If you thought the highly charming A Wrinkle In Time was too oddball for your sensibilities though, brace yourself, because the 1977 Japanese feature Hausu (translated as House in English) takes strange cinema to a whole other level. This is a movie whose penchant for absurd imagery and plot turns staggers the mind in the absolute best way possible. Directed by Nobuhiko Obayashi and written by Chiho Katsura, Hausu starts out as a happy-go-lucky tale of a group of girls, each going by a one-word name that sums up their personality, getting ready for the impending summer break and all the fun they'll have in their time not engaging in schoolwork.

Our main character is a young lady known only as Gorgeous (Kimiko Ikegami), whose hopes for a delightful summer are dashed when she learns of her father having a new girlfriend. Distraught, she decides to go stay with her reclusive Aunt for an extended time in the summer and invites her pals, as well as a mysterious new white cat, to join her. Once they arrive, the atmosphere shifts from friendly wacky sitcom to a haunted house movie on bath salts as the girls begin to vanish one by one at the hands of this corrupt house and the Aunt of Gorgeous who has her own malicious plans she's looking to execute. Hausu never really has a foot placed firmly in reality, but once the creepiness begins to take hold, it really just eschews all semblance of the real world and goes for broke on depicting utter madness.

This makes for an incredible cinematic experience that's immensely fun to watch no matter what portion of the movie you're engaged in. The early sequences establishing the home-life of Gorgeous and the dynamic between the group of friends, for instance, are delightful to watch thanks to the banter engaged between these long-time pals and what feels like a sitcom opening credits homage wherein each of the characters gets their name up-onscreen as they look at the camera.  The latter moment comes out of nowhere without any explanation but why should it need one? If it's fun to watch (and oh God, is it ever) then that's what counts above all else in a movie as gloriously entertaining as this one.

Much of that entertainment comes from how Chiho Katsura begins to segway from everyday friendship antics to ominous doom n' gloom midway through the movie, with this transition being helped by the fact that there's a fanciful quality to both aesthetics that help make this transformation function properly. In the horror-heavy second half of Hausu, literally anything can happen, the rules of reality haven't just been bent, they've been snapped in half completely and the movie takes full advantage of this scenario on a visual level with all kinds of well-realized sets and intentionally disorienting editing that put you directly into the perspective of the surviving lead characters who are trying to cope with all the madness occuring around them.
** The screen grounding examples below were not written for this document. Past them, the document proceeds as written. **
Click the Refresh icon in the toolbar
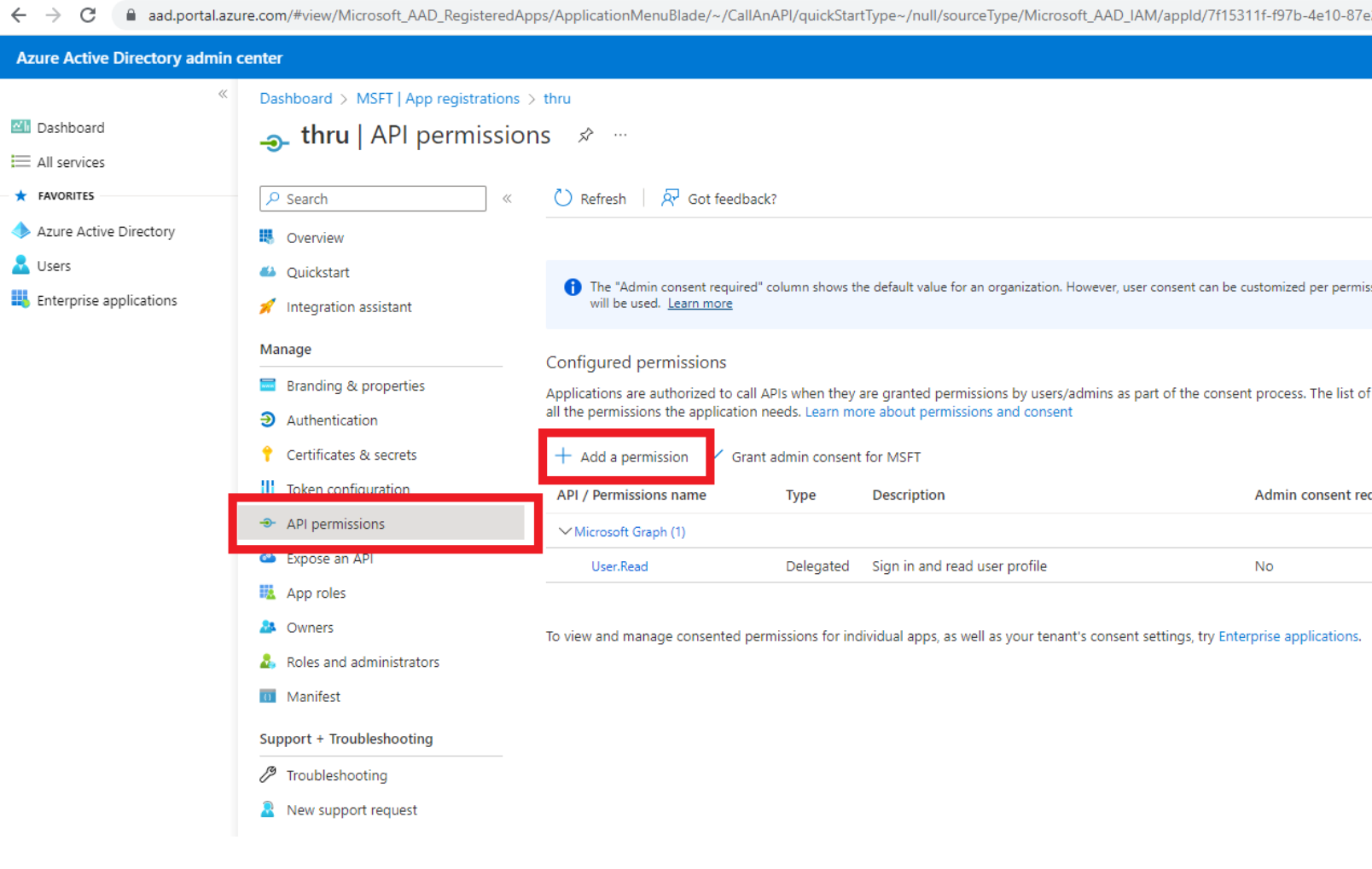Image resolution: width=1372 pixels, height=869 pixels. [x=563, y=198]
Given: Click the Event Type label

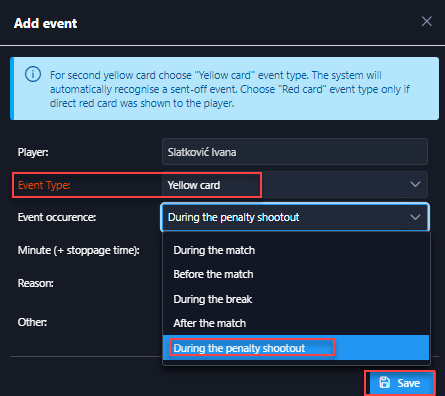Looking at the screenshot, I should (x=44, y=185).
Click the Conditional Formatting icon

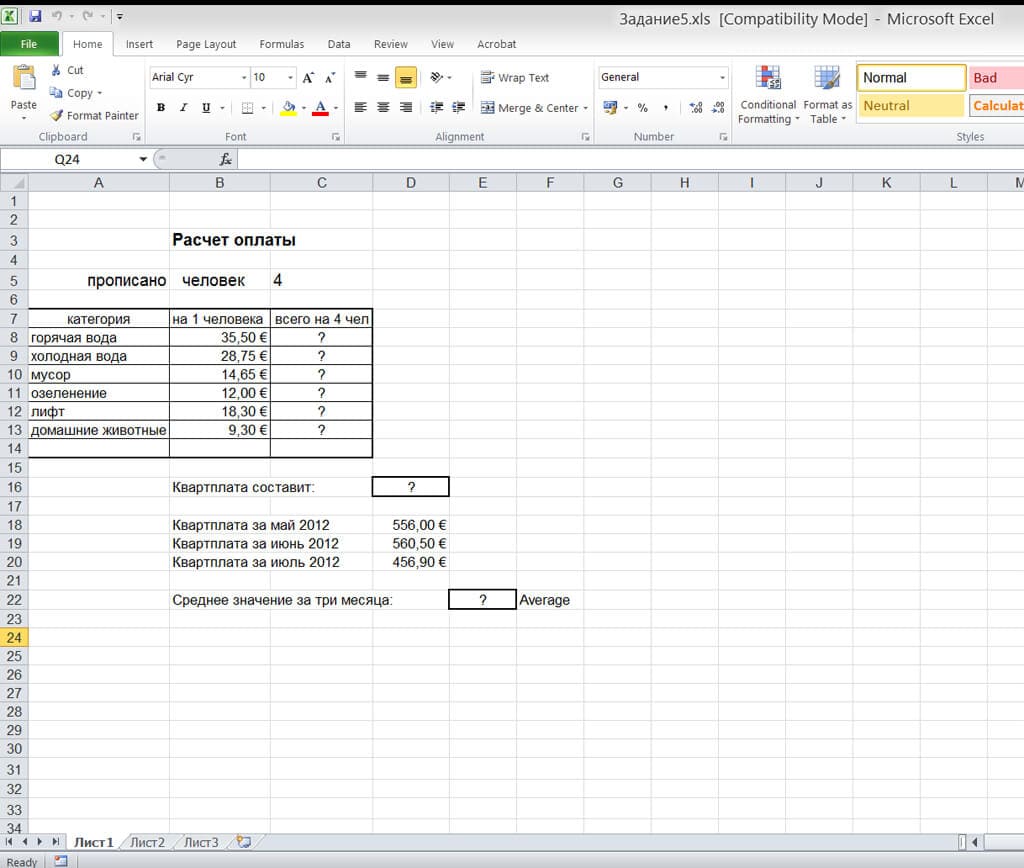tap(768, 80)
Just as the wrath of the Aunt is fully unpredictable, so are the actions of the various girls as they try to survive all this mayhem, particularly Kung Fu (Miki Jinbo), who won't go down without a fight and who stands out as a delightful creation in a movie packed to the gills with enjoyable characters like Gorgeous or a guy named Togo who is off in his own wacky road trip movie. Clearly, there's so much going on in Hausu and that's to its benefit since it results in a movie that well and truly is unlike anything else I've ever seen before (Mandy is the closest point of comparison I can draw here). Perhaps for those who find anything strange to be an immediate turn-off it'll be repellent, but for the rest of us, Hausu is an honest-to-God treasure of a wonderful bizzare movie.